How to Cite in MLA Style

Modern Language Association Style is a method of documentation employed by schools, journals, academic departments, teachers, newsletters and magazines for more than 50 years. Writers mainly use MLA Style when writing on language and literature, so MLA citations are common in papers and scholarly articles about literature and the humanities. The citations consist of in-text parenthetical citations and a longer alphabetical works cited list at the end of the work.

Things You'll Need

  • Research paper
  • Sources
  • MLA Handbook
Show More

Instructions

  1. In-Text Parenthetical Citations

    • 1

      Place your parentheses at the end of the sentence containing the information you are citing, outside quotation marks for a direct quote but inside the final punctuation. You are required to cite any information quoted directly or paraphrased from an outside source. If you fail to attribute this information, you are plagiarizing.

    • 2

      Type the source name inside the parentheses using these source guidelines.

      For a single-authored work, put the author's last name in parentheses.

      For a single-authored work where the author is named in the sentence, put only the page name in parentheses.

      For a work with two or more author, put the first author's last name and second author's last name in alphabetical order.

      For a work with no author, put the title of the source in either quotation marks for articles or italics for longer works.

      For two works by the same author when you reference the author in the sentence, put the name of the work in either quotation marks or italics.

      For an author quoted within the work of another author, put the author's last name quoted in author's or editor's last name.

      For a web page, put the name of the web page in parentheses.

    • 3

      Type the page number where you found the phrase or paraphrased information after the source name. If there is no page number, leave it out. So, the entire parenthetical citation will read, using a single-authored work for example: (Smith 10).

    Works Cited

    • 4

      Place the works cited page at the end of your paper on a page by itself.

    • 5

      Compose your bibliographic citations using these guidelines.

      Book with one author: Last name, First name. Book title in italics. Place of publication: Publisher, Year of publication. Print.

      Book with two authors, in alphabetical order: Last name, First name and First name Last name. Book title in italics. Place of publication: Publisher, Year of publication. Print.

      Article from a printed journal: Author's last name, First name. "Journal article title." Journal title in italics (Year of publication): Page numbers. Print.

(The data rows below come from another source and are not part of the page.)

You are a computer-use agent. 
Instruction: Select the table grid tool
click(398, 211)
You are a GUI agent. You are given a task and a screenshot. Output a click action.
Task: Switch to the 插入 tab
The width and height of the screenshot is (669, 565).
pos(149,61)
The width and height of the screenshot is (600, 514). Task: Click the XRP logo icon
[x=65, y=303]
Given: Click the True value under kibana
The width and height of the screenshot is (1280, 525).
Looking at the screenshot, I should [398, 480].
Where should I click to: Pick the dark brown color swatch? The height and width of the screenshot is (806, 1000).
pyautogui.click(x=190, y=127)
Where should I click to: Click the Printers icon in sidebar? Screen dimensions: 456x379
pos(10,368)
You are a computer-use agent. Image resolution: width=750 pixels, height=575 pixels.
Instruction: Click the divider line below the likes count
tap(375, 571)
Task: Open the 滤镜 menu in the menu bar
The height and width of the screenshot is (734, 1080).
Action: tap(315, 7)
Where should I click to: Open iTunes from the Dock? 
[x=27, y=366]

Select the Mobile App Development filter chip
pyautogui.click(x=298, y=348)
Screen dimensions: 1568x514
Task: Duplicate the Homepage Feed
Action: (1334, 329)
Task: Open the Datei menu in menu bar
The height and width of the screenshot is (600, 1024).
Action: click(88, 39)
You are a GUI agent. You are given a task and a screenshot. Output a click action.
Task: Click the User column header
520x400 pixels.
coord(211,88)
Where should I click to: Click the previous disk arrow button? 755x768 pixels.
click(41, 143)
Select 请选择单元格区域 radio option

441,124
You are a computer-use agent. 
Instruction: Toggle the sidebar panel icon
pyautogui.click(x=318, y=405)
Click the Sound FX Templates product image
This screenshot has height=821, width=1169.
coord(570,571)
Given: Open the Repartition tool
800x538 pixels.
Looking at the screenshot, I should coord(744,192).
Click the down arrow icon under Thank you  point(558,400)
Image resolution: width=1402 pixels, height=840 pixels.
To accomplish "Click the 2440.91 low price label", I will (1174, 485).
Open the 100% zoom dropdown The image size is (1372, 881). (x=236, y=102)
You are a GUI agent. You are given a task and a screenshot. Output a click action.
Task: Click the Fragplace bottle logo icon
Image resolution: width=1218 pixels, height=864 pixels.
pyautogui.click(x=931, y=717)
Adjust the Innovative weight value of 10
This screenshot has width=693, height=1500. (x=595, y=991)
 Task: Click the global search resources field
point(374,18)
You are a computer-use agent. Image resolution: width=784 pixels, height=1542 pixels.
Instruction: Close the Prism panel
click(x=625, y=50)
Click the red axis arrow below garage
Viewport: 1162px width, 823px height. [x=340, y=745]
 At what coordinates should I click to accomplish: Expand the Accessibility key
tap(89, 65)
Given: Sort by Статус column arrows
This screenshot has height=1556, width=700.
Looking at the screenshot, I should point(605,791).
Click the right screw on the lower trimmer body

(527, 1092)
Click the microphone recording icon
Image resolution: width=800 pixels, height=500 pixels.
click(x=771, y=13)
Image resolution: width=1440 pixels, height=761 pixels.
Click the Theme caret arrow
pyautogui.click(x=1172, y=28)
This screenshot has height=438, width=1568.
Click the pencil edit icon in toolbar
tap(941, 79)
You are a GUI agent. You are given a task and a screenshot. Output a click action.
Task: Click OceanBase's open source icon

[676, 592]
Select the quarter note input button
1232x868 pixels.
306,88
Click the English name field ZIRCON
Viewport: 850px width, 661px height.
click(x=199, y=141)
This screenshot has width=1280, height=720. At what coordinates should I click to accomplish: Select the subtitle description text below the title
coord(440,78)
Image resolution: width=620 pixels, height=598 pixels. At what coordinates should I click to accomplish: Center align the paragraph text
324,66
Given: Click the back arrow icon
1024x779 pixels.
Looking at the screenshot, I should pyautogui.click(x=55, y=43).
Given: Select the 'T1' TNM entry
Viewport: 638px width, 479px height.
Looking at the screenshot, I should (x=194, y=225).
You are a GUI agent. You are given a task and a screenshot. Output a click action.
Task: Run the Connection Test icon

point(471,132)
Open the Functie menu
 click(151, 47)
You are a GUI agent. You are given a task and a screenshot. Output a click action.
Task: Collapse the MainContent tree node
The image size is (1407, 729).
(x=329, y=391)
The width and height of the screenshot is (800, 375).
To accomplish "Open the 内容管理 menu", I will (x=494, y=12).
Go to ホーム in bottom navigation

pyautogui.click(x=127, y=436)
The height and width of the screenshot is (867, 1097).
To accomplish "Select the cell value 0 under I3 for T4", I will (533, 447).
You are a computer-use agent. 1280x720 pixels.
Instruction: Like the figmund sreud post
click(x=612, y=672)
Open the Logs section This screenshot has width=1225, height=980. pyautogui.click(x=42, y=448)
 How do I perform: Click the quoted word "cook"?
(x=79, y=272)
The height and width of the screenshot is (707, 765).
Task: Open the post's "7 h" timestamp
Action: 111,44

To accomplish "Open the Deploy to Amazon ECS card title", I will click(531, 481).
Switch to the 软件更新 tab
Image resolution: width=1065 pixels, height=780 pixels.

      Article from an online journal: Author's last name, First name. "Article title." Journal title in italics. (Year of publication): n.pag. Web. Date you accessed website.

      Magazine article: Author's last name, First name. "Article title." Magazine title in italics. Date of publication: Page numbers. Print.

      Website: Name of website. Name of service hosting website, Date website was created. Web. Date you accessed website. <URL of website>.

    • 6

      Arrange all citations alphabetically by author. Separate each citation with a blank line, and indent the second line of all citations.